## Exercise requirements
- a) Return the passage of the Beasley employment agreements filing from "The following summaries" to "herein by reference.".
- b) For each statement below, say whether the Beasley employment agreements filing supports it, answering yes or no and quoting the words of the filing that decide it.
(i) The initial terms of the agreements with Caroline, Bruce and Brian Beasley expire on July 1, 2024.
(ii) Mr. Bruce Beasley will serve as Chief Operating Officer.
(iii) Each of these executives is entitled to a monthly car allowance of $1,000.
- c) Using the Beasley employment agreements filing, answer each question below.
(i) Which entity entered into an employment agreement with Marie Tedesco?
(ii) What annual base salary is set for Ms. Caroline Beasley?
(iii) How many restricted stock units are awarded to Mr. Brian Beasley?
╭─ Excerpt
Item 5.02 Departure of Directors or Certain Officers; Election of Directors;
Appointment of Certain Officers; Compensatory Arrangements of Certain
Officers.
On September 20, 2021, Beasley Broadcast Group, Inc. (the "Company") entered
into new employment agreements with Caroline Beasley, Bruce Beasley and Brian
Beasley, and Beasley Mezzanine Holdings, LLC, a wholly owned subsidiary of the
Company ("Holdings"), entered into an employment agreement with Marie Tedesco.
The following summaries of the employment agreements do not purport to be
complete and are qualified by reference to the full text of the employment
agreements, which are filed as Exhibits 10.1, 10.2, 10.3 and 10.4 hereto,
respectively, and which are incorporated herein by reference.
Executive Employment Agreements of Caroline Beasley, Bruce Beasley and Brian
Beasley
The employment agreements between the Company and each of Ms. Caroline Beasley,
Mr. Bruce Beasley and Mr. Brian Beasley have initial terms that expire on
July 1, 2024, subject to renewal for successive one year periods upon mutual
agreement of the Company and the applicable executive in writing. Pursuant to
the employment agreements, the executives will serve in the following positions
with the Company: Ms. Caroline Beasley as Chief Executive Officer, Mr. Bruce
Beasley as President and Mr. Brian Beasley as Chief Operating Officer.
The employment agreements entitle each executive to the following compensation
and benefits: (i) an annual base salary, retroactively effective as of July 1,
2021, of $1,250,000 for Ms. Caroline Beasley and $600,000 for each of Mr. Bruce
Beasley and Mr. Brian Beasley, subject to adjustment as set forth in the
applicable agreement or determined by the Company's board of directors (the
"Board"), as applicable; (ii) payments equal to the amount payable by the
executive for coverage under the Company's employee benefit plans plus an
additional amount equal to the taxes payable by the executive as a result of
such payments; (iii) the opportunity to earn an annual bonus award based on
performance under the Company's performance incentive plan; and (iv) a monthly
car allowance of $1,000. The employment agreements also provide for (i) sign-on
bonuses for Ms. Caroline Beasley and Mr. Brian Beasley as set forth in the
applicable agreement; and (ii) restricted stock unit awards of 150,000
restricted stock units for Ms. Caroline Beasley and 105,000 restricted stock
units for each of Mr. Bruce Beasley and Mr. Brian Beasley. The restricted stock
units will vest in substantially equal installments on each of July 1, 2022,
2023 and 2024, subject to the executive's continued employment on each vesting
date.
╰─
╭─ Data shown
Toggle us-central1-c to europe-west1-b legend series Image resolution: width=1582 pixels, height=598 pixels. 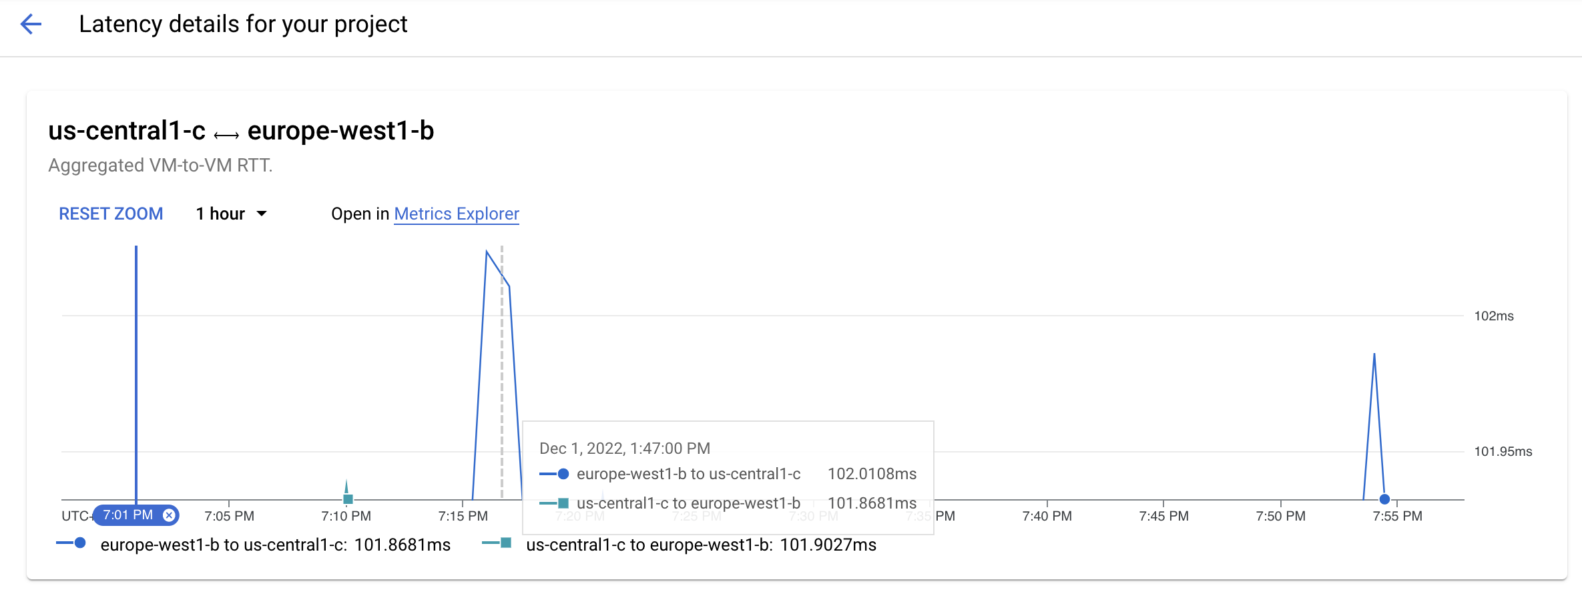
╰─
## Task answers
- a)
The following summaries of the employment agreements do not purport to be
complete and are qualified by reference to the full text of the employment
agreements, which are filed as Exhibits 10.1, 10.2, 10.3 and 10.4 hereto,
respectively, and which are incorporated herein by reference.

- b)
(i) Yes: "have initial terms that expire on July 1, 2024"
(ii) No: "Mr. Bruce Beasley as President"
(iii) Yes: "a monthly car allowance of $1,000"

- c)
(i) Beasley Mezzanine Holdings, LLC, a wholly owned subsidiary of the Company
(ii) $1,250,000
(iii) 105,000 restricted stock units